L’iniziativa ha riunito sindaci, associazioni e rappresentanti istituzionali con l’obiettivo di costruire una filiera forestale sostenibile e condivisa, integrando i servizi ecosistemici nelle strategie di sviluppo rurale.
Durante la giornata sono stati presentati modelli già sperimentati, come quelli della Regione Lombardia, di ERSAF e del Comune di Luvinate con l’ASFO Valli delle Sorgenti, per mostrare come la gestione forestale aggregata possa migliorare l’efficacia dei finanziamenti pubblici e attrarre risorse private. I partecipanti sono stati poi coinvolti in un laboratorio per individuare criticità e soluzioni applicabili nei diversi territori.

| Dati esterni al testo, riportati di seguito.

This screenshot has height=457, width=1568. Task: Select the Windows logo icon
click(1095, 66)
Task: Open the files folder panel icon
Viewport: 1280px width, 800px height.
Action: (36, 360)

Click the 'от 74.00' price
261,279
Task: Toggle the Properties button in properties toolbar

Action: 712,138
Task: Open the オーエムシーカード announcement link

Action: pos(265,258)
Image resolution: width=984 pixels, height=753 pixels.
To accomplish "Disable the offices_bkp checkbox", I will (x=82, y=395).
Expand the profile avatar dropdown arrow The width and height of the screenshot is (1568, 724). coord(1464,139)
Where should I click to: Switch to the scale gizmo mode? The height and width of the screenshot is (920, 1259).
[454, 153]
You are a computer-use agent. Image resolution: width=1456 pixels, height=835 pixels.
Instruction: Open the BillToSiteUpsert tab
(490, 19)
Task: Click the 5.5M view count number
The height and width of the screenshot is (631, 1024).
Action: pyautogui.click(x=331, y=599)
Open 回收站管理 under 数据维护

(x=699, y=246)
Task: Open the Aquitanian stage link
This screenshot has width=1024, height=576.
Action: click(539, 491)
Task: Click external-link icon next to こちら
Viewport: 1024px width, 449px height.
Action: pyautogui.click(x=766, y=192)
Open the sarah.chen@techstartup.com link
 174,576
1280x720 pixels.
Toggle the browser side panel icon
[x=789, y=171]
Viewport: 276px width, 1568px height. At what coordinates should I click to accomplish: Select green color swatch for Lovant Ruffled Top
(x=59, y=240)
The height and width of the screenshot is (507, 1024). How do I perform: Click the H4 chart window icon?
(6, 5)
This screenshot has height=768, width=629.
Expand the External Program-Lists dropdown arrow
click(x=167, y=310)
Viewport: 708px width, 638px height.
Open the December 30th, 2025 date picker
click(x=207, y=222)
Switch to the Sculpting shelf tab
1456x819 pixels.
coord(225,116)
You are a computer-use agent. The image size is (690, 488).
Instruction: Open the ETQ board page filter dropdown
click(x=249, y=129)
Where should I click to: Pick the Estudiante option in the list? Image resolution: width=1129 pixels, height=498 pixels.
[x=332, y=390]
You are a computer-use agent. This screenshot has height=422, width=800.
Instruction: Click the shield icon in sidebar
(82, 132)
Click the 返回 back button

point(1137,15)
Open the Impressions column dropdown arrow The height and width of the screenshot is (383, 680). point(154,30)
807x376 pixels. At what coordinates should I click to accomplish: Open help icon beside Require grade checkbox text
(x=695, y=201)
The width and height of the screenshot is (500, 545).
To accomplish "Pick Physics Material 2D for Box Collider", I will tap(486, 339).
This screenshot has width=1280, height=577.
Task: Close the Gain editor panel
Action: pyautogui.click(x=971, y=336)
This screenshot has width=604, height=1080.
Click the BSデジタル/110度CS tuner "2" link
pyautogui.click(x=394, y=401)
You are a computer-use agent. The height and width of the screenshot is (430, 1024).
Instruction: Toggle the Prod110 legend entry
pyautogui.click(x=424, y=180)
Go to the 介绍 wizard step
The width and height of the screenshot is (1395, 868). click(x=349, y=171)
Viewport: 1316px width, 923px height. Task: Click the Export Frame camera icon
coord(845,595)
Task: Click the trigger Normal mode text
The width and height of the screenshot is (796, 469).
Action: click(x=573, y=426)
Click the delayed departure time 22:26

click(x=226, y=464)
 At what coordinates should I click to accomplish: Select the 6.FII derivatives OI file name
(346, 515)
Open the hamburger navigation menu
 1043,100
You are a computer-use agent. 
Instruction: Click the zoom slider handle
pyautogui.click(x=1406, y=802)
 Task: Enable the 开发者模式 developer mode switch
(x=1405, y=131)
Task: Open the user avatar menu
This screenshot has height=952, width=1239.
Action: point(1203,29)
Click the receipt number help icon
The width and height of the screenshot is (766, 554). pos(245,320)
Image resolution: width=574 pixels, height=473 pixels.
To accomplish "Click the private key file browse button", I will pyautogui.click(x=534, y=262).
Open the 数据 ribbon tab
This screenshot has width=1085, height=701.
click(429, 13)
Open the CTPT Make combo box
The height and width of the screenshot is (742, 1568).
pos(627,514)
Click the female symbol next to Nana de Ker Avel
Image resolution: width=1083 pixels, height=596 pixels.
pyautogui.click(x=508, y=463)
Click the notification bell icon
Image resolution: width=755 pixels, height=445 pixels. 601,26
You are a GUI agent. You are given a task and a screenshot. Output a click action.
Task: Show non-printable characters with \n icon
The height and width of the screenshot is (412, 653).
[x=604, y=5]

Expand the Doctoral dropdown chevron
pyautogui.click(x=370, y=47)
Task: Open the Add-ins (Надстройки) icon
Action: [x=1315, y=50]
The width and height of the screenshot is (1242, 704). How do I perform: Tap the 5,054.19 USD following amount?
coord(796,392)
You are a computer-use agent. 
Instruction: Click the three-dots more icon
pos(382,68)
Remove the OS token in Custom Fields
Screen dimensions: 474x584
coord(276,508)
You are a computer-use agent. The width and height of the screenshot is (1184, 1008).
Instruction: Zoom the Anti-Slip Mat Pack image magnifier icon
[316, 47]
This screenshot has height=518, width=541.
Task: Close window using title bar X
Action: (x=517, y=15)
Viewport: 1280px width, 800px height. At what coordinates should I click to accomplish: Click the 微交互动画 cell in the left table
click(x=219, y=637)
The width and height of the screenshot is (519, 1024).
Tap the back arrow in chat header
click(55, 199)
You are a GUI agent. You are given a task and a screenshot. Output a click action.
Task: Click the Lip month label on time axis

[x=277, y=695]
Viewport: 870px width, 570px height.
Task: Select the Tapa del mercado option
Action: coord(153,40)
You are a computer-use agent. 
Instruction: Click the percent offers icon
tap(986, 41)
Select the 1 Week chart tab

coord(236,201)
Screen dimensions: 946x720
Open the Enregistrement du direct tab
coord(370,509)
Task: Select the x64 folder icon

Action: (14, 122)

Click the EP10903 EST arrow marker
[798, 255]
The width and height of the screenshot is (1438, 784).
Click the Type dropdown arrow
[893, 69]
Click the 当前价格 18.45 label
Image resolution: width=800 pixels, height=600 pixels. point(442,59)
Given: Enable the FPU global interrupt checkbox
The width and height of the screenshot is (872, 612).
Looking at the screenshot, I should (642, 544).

La scelta di Castel del Giudice non è casuale: il comune è da anni al centro di progetti legati a agricoltura sostenibile, rigenerazione e biodiversità, sostenuti anche dal PNRR e da iniziative europee.
“Castel del Giudice continua a investire su un’idea di sviluppo che mette al centro la tutela del territorio e la valorizzazione delle sue risorse naturali – afferma il sindaco Lino Gentile –. Anche il bosco non è solo un elemento del paesaggio, ma un’infrastruttura ecologica capace di generare servizi e opportunità economiche per le aree marginali”.
Negli ultimi anni sono stati avviati interventi selvicolturali per recuperare aree abbandonate e migliorare i servizi ecosistemici, con la messa a dimora di abete bianco, frassino e nocciolo micorrizato, utilizzato anche per la produzione di tartufo e per la rinaturalizzazione di rimboschimenti degradati.
“Grazie al progetto LIFE ClimatePositive abbiamo l’opportunità di sperimentare interventi volti alla riqualificazione di ecosistemi abbandonati o degradati e al miglioramento dei servizi ecosistemici”, spiega Caterina Palombo di ETICAE.
Sull’importanza di replicare queste esperienze interviene anche Pierluigi Paradiso dell’Agenzia regionale per lo sviluppo agricolo del Molise, che sottolinea la necessità di valorizzare le aree interne attraverso modelli sostenibili e condivisi.
L’incontro ha confermato il ruolo delle foreste come leva per lo sviluppo locale e la resilienza climatica, con l’obiettivo di rafforzare la collaborazione tra territori e istituzioni.